A McCain administration could try to push through a radical change to the GSEs, but that would need to get through the Democrats in congress, and it is difficult to see that happening.

At the crux of the matter is housing and the economy. With mortgage default rates rising, markets have been losing confidence in the viability of Fannie Mae and Freddie Mac, government-sponsored enterprises that buy mortgages from lenders and hold them or securitise and sell them on to investors. As demand for their paper diminishes, the cost of mortgages rises, putting more pressure on the housing market.

In recent months, foreign investors in particular have been shunning securities in both agencies, long viewed as nearly as safe as US treasury debt due to an implied government backing. Many investors believe the picture for the agencies could worsen with their third-quarter financial reports in the coming weeks, which are likely to show increasing credit losses and delinquencies from subprime and near-prime "Alt-A" loans.

Also, Fannie and Freddie are scheduled to roll over some $500 million (€360 million) in debt by the end of the month. That could go badly if markets lack confidence in the two institutions.

Despite this latest rescue plan, the US economy and financial system is not out of the woods yet. The Bush administration's willingness to pull out all the stops to support the financial system and the housing market was never really in doubt. Instead, this latest bailout underlines the fact that the crisis is lasting much longer (and is much more severe) than had been generally expected. It may simply shift the spotlight to those mortgage market participants not considered "too big to fail".

The bottom line is that the US housing slump will continue.

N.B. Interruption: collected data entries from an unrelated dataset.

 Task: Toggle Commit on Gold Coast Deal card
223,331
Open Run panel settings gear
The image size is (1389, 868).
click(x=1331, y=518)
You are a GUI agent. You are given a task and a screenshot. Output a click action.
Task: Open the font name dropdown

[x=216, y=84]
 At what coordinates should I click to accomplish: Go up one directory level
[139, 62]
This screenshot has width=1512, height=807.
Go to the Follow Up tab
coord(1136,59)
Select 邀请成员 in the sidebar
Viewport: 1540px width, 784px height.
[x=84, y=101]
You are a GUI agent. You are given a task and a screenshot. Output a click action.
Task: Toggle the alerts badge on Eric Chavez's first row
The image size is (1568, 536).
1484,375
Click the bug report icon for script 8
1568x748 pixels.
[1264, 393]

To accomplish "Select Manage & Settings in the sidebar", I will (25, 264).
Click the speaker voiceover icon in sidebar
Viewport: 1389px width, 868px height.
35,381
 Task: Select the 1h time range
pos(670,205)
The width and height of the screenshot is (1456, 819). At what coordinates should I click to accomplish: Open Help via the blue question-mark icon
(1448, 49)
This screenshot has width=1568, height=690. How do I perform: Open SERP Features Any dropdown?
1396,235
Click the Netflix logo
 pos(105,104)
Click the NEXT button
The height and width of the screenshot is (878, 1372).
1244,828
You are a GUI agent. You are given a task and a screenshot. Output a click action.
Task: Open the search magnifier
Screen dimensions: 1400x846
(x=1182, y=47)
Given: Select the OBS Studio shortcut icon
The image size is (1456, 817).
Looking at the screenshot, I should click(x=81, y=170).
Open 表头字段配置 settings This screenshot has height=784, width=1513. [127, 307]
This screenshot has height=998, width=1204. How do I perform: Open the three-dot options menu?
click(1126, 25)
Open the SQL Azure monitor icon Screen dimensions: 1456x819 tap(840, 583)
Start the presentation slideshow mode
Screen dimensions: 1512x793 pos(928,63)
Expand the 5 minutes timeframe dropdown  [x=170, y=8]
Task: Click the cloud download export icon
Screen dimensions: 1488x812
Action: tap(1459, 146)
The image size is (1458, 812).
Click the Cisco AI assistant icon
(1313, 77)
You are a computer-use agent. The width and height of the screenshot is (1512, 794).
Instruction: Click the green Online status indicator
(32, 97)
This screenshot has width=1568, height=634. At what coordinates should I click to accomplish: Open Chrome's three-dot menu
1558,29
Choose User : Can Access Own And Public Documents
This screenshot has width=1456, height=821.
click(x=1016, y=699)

Mortgage availability and affordability may well improve a little, but shrinkages in bank capital will leave them reluctant to lend and higher government bond yields will not help.

Indeed, ever since the credit crisis began the US government has been increasing its funding of the mortgage market by hundreds of billions of dollars via the 12 Federal Home Loan banks.

And financing is only one dimension of the housing slump. The massive overhang of unsold property and deteriorating economic fundamentals will maintain downward pressure on house prices. The worst-case scenario should be avoided, but the US economy is likely to contract in the second half of the year and grow below par in 2009.

One of the most interesting developments in the aftermath of the US bailout was the rally in the dollar. Some investors feared that the implied increase in the US federal budget deficit as a result of the rescue plan would weaken the greenback. Instead the dollar rallied, mainly on the view that US authorities were at least trying to do something to sort out the financial crisis and the economy.

The same cannot be said of the euro zone. Although it may have started in the US, the credit crunch is now a global event and the difficulties for Fannie and Freddie are a symptom of the crisis not the cause.

Despite increasing danger of recession, the European Central Bank refuses to cut interest rates as long as inflation risks becoming invasive. All this indicates, as ECB president Jean-Claude Trichet admitted in the past week, that the crisis could get worse in the euro zone.

This does not augur well for the Irish economy or Irish financial shares. Good reason, then, for the Government to take the initiative and unveil a fiscal stimulus package in next month's budget to try and kick-start activity again.